If you are thinking about getting a mortgage, one of the first things you will want to know is how much you can reasonably expect to be able to borrow. Knowing this will make it possible for you to come to a decision about what kind of property you want to buy, and in which area, and how much you will need to raise for a deposit, or indeed if getting a mortgage is the right thing for at this particular time. As with all things related to money and the economy at large, getting the answer to this question is not necessarily as straightforward as you might think, although there is a simple calculation that can give you a rough estimate.
Each lender has its own way of assessing how much money they are willing to let someone borrow, and those criteria can change. Fluctuations in the housing market can have an impact on lenders’ willingness to take risks, which means that many people these days are finding it difficult to get mortgages they would have received with ease ten years ago. Some things haven’t changed however, and one of those is that the biggest single factor that lenders assess in order to ascertain a borrower’s credentials is income.

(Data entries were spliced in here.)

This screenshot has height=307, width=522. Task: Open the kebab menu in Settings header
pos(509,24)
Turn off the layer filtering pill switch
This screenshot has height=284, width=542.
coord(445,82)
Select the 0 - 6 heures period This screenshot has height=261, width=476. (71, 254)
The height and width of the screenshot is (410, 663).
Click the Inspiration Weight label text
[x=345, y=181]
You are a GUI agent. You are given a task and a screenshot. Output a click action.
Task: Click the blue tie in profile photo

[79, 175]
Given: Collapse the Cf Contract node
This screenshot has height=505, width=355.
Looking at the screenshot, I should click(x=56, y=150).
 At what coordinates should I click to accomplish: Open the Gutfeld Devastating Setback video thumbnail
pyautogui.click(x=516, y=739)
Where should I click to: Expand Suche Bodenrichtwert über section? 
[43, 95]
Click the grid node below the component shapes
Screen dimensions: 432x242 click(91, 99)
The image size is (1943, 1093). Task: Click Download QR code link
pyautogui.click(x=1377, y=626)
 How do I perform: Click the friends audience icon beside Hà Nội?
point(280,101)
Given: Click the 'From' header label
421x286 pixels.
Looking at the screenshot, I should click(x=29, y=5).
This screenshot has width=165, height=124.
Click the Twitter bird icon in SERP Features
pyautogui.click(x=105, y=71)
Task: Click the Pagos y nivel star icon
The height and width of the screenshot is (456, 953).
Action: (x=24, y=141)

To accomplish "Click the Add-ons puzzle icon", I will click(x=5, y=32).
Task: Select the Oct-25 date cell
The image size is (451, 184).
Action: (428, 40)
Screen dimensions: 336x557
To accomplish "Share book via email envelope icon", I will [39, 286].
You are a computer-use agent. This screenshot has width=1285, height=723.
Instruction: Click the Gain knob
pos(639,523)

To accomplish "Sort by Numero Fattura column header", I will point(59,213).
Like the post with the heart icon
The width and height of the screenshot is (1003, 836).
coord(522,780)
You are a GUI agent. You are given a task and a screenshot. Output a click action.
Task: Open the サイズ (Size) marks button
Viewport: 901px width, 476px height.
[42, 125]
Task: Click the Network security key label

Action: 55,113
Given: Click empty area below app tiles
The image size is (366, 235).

In many cases the first thing a lender will do when assessing whether or not to give someone a mortgage is to conduct a quick affordability check. Put simply, this check involves taking the total income of those wishing to borrow and multiplying it by three or four. Consequently, if you want to get a rough ‘ball park’ figure of how much you can expect to be able to borrow from a mortgage lender, simply take your income (or combined income) and multiply it by three: this represents the low end of how much you can expect. Multiplying your income by four gives you the higher end of a possible total. So, if your income (or combined income) is £50,000, you can realistically expect to be able to borrow between £150,000 and £200,000.
Naturally, this calculation is no guarantee of success. Your personal circumstances and your outgoings will also be considered and may result in a lower or higher amount being offered than you previously expected. Self-employment, whether or not you have any dependents, the possible addition or otherwise of annual bonuses and so on, are all factors that are likely to influence a lender’s decision.
But the decision making process is not entirely based on income and outgoings. The size and location of the property also have a bearing, particularly with regards to whether or not it is appropriate or suitable for that person’s level of personal finance. The other major factor is the deposit.
How big is your deposit?
More and more, lenders are looking to see a substantial deposit before agreeing to give someone a mortgage. The likelihood of a borrower receiving a 100% mortgage, as used to happen frequently, is almost nil. Although lenders do give out mortgages with a high loan to value (LTV) rate (say 80% or even 90% – this means that the deposit is between 10% and 20%), these mortgages will come with higher rates of interest and comparatively unfavourable terms. Borrowers need to have a deposit of at least 25% (so the LTV is no more than 75%) in order to get the best deal possible.
As ever, getting good independent advice, and more than one quote from a selection of lenders, are the best ways of ensuring that you find a mortgage that suits you, both now and in the long term.